_WHAT THIS TASK INVOLVES:_
Print the entries in full, word for word, but not the pictures.

(Collected data entries)
....

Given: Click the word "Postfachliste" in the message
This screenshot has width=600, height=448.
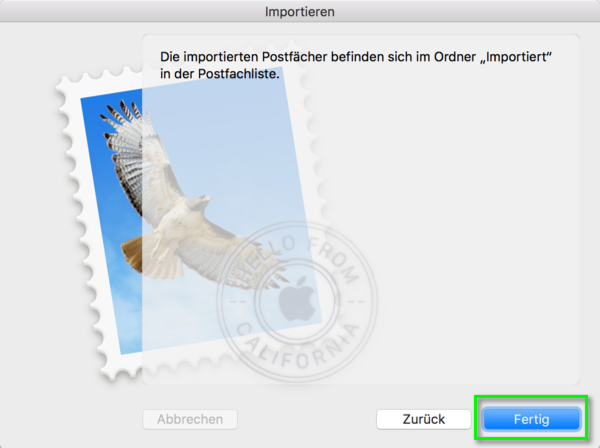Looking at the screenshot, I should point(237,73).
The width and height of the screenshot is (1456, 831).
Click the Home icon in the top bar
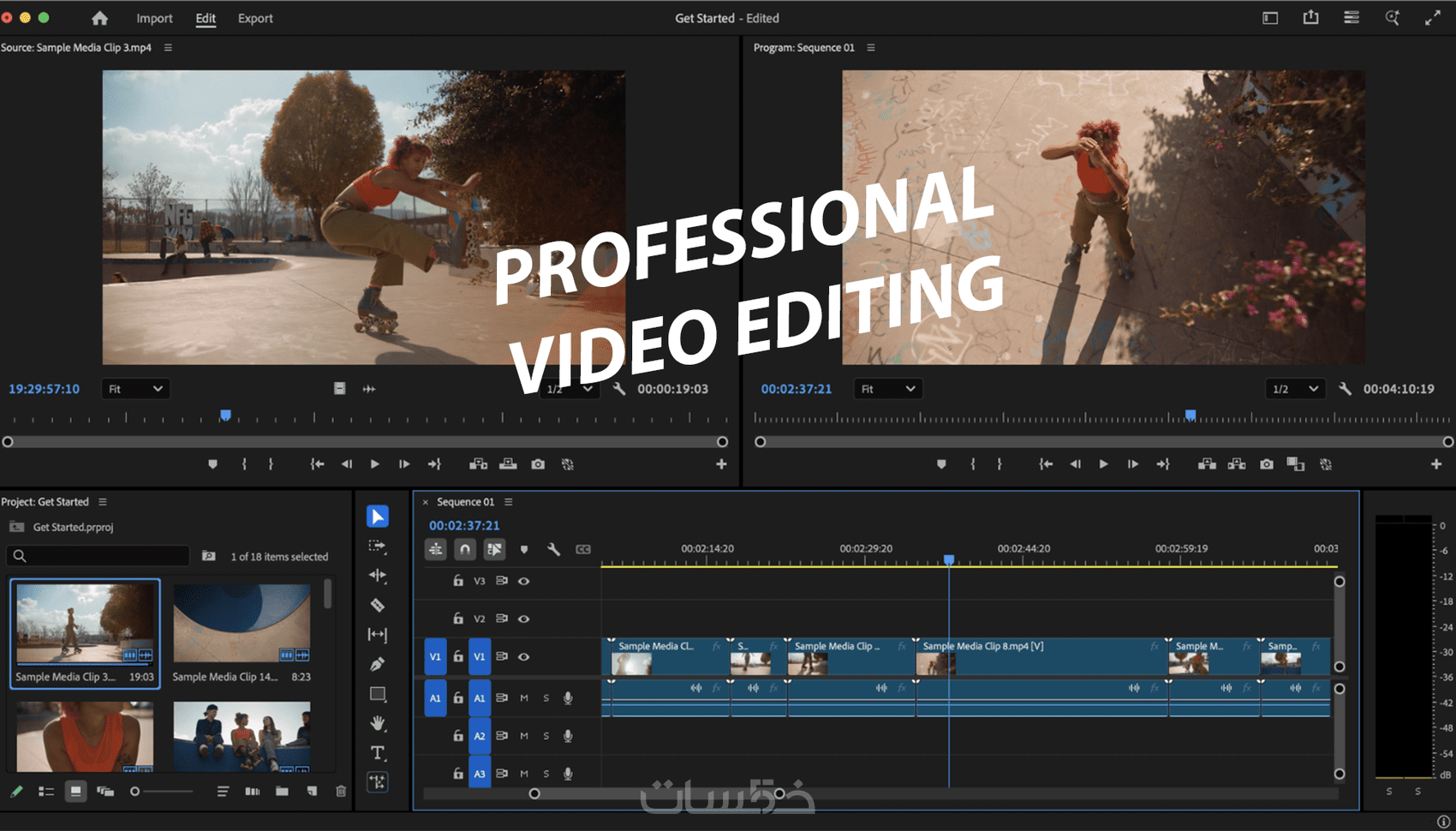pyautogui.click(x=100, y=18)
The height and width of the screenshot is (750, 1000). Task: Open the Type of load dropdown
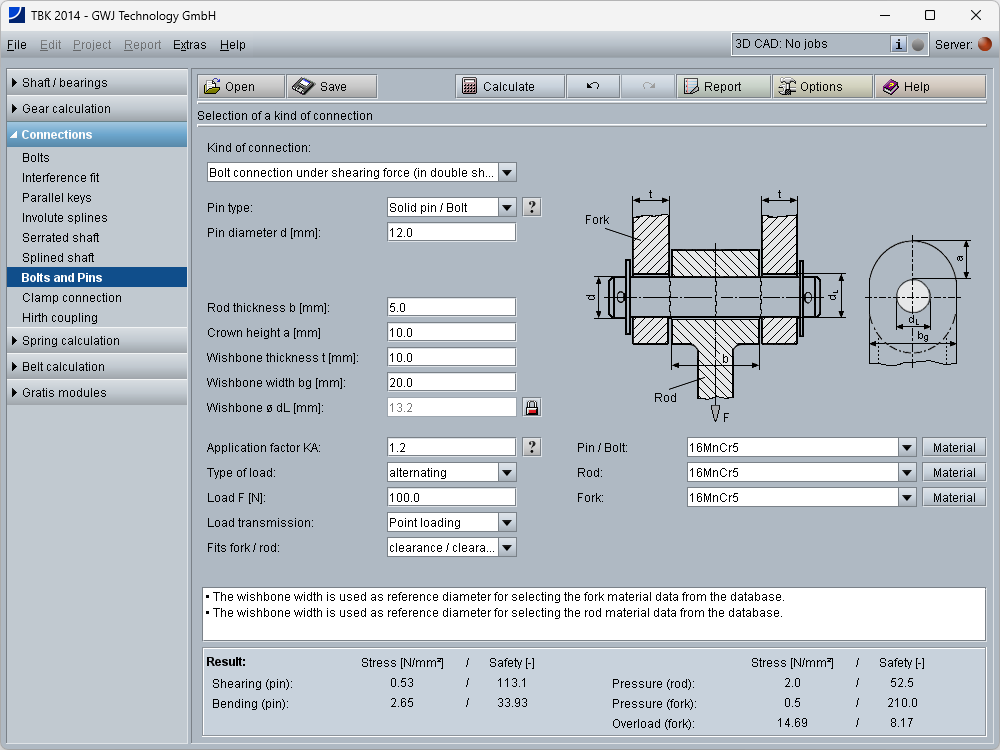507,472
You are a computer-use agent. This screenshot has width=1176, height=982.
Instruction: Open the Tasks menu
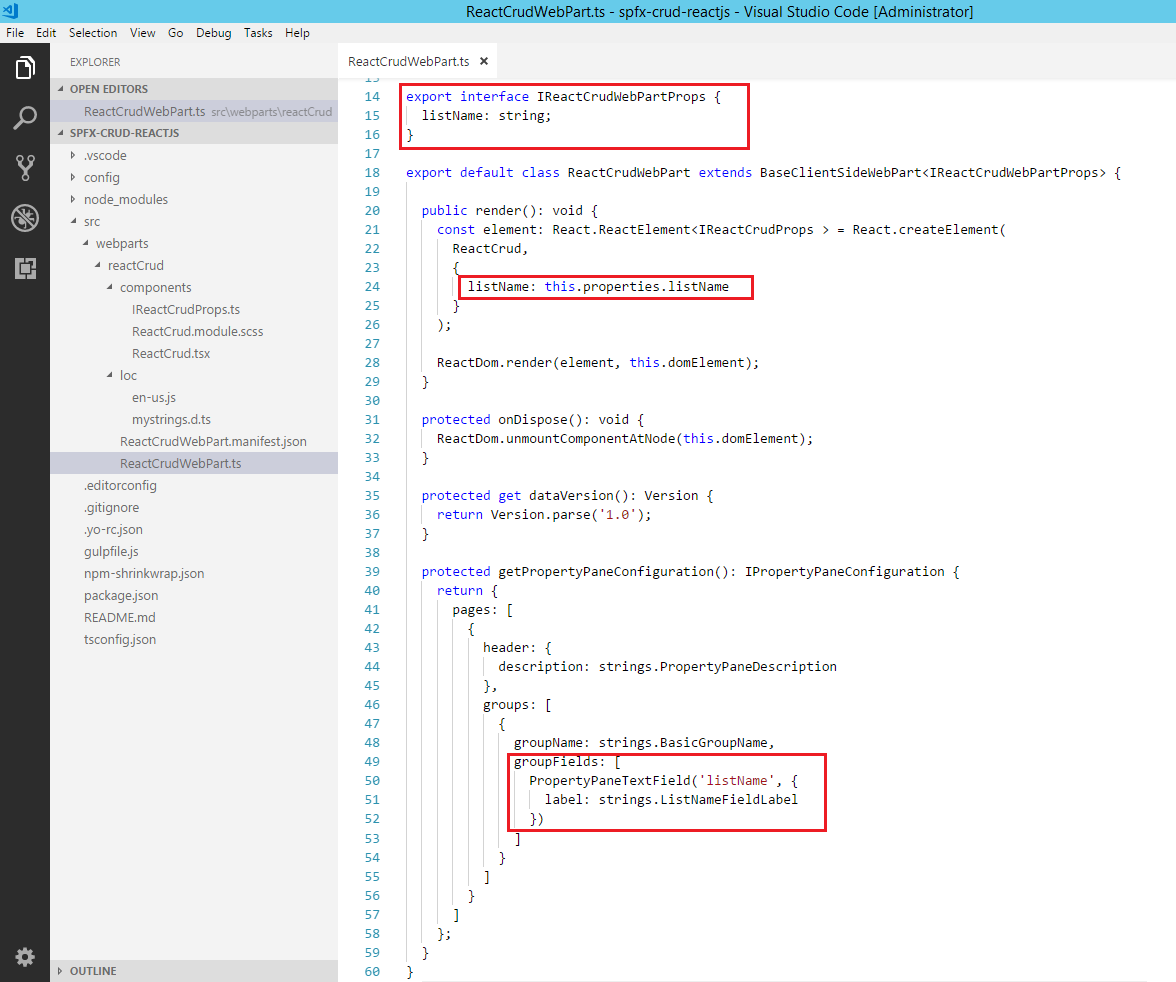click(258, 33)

....

_SOLUTION TO THIS PROBLEM:_
Given: Click the word "Postfachliste" in the message
This screenshot has width=600, height=448.
Looking at the screenshot, I should point(237,73).
The width and height of the screenshot is (1456, 831).
Click the Home icon in the top bar
pyautogui.click(x=100, y=18)
The height and width of the screenshot is (750, 1000). Task: Open the Type of load dropdown
507,472
You are a computer-use agent. This screenshot has width=1176, height=982.
Instruction: Open the Tasks menu
click(258, 33)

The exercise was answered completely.